»Noch nie so viele Frauen gesehen«
Ein Streiktagebuch aus Saarbrücken, neunter Eintrag
Ein Vater zweier Kinder, der an der Frankfurter Paulskirche seine Solidarität bezeugt, staunt, als in einem bunten Zug etwa 16 000 Angestellte aus den kommunalen Sozial- und Erziehungsdiensten an ihm vorüberziehen: So viele Frauen hat er noch nie auf einmal gesehen. Die paar Männer, die für ein »Frauengehalt« zu arbeiten bereit sind, fallen kaum auf. Beim Zug durch das Bankenviertel zeigt sich nur einmal jemand am Fenster. Vermutlich lassen sich in den klimatisierten Hochhäusern die Fenster nicht einmal öffnen. Dieses Gefühl, dass unsere Arbeit nicht interessiert, drückt der Mitarbeiter einer psychiatrischen Klinik von der Bühne auf dem Römer herab drastisch aus: »Auf die Arbeit mit Menschen wird geschissen!«
Wer weiß schon, wie es ist, in der Psychiatrie immer mehr Patienten mit komplexen Problemlagen bei immer kürzeren Behandlungszeiten zu betreuen (Drehtürpsychiatrie)? Oder sich um Wohnungslose, um unbegleitete minderjährige Flüchtlinge zu kümmern? Wen interessiert es, wenn es in den Jugendämtern nur noch um Abwicklung und Schadensbegrenzung geht, weil Personal und Zeit fehlen? »Willkommen im Jugendamt. Come in and burn out« steht auf einem T-Shirt. Eine 28-Jährige, die seit fünf Jahren mit Kindern arbeitet, sagt, sie könne sich einen Verbleib im Beruf bis zur Rente unter den heutigen Bedingungen nicht vorstellen. »Wozu neue Kitas bauen, wenn Fachkräfte fehlen?« lese ich auf einem Plakat.
Die kommunalen Arbeitgeberverbände in der VKA scheuen unsere Nähe und tagen am Frankfurter Flughafen.

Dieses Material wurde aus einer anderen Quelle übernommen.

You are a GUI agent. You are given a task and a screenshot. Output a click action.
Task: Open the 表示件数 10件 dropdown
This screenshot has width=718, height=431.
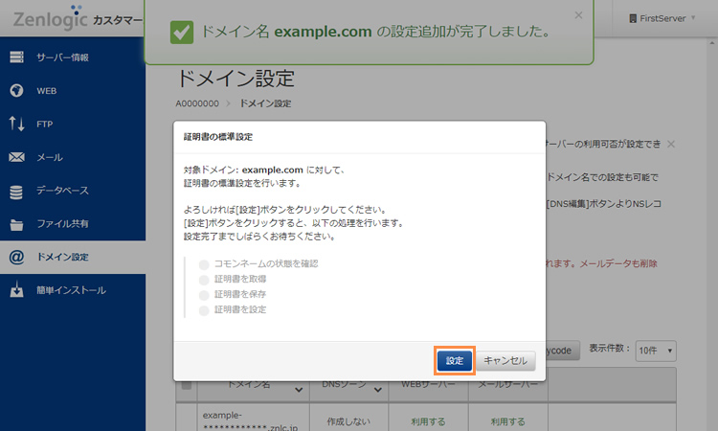pos(656,351)
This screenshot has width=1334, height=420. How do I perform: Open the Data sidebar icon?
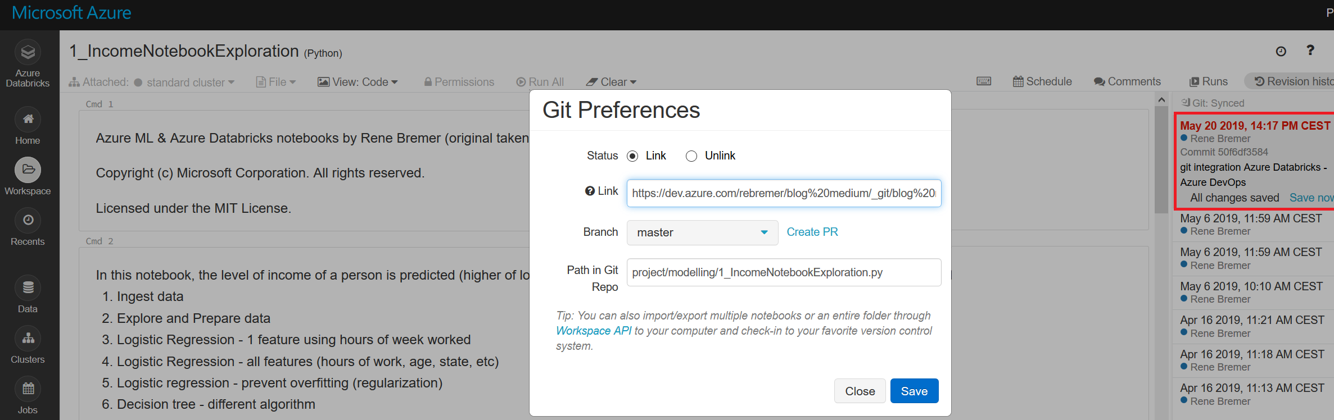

Immerhin erfahren die Elternvertreter während der Kundgebung, dass sie ihre 50 000 Solidaritätsunterschriften doch noch übergeben »dürfen«. Sandy Kirchner von der Bundeselternvertretung spricht ins Mikrofon: »Wir fahren da jetzt hin ... Wir wollen unsere Erzieherinnen zurück«.
Eine so große Streikbereitschaft gut ausgebildeter, im Umgang mit ihren Mitmenschen (und damit politisch) wacher, kreativer, intelligenter Menschen beeindruckt hoffentlich die Herren in der VKA, und sie legen ein Angebot vor, das nicht die Hälfte der Streikenden leer ausgingen ließe.
Hier einige Vorschläge, wie eine Aufwertung für alle zu finanzieren wäre: Eine tägliche Kernzeit frühkindlicher Bildung wird durch den Bund finanziert, »Randzeiten« durch die Kommunen. Finanzierung durch die Andersverwendung der »Zu-Hause-Prämie«. Durch höhere Vermögens- und Erbschaftssteuern. Durch die gigantischen Mehreinnahmen, die die aktuelle Steuerschätzung erwartet. Die nächste Woche wird verhandelt - und gestreikt. Die Äußerungen der VKA klingen nicht danach, dass der Konflikt bald beendet sein wird. So gern ich optimistischer schließen würde, die Eltern müssen sich auf weitere Streiktage einstellen.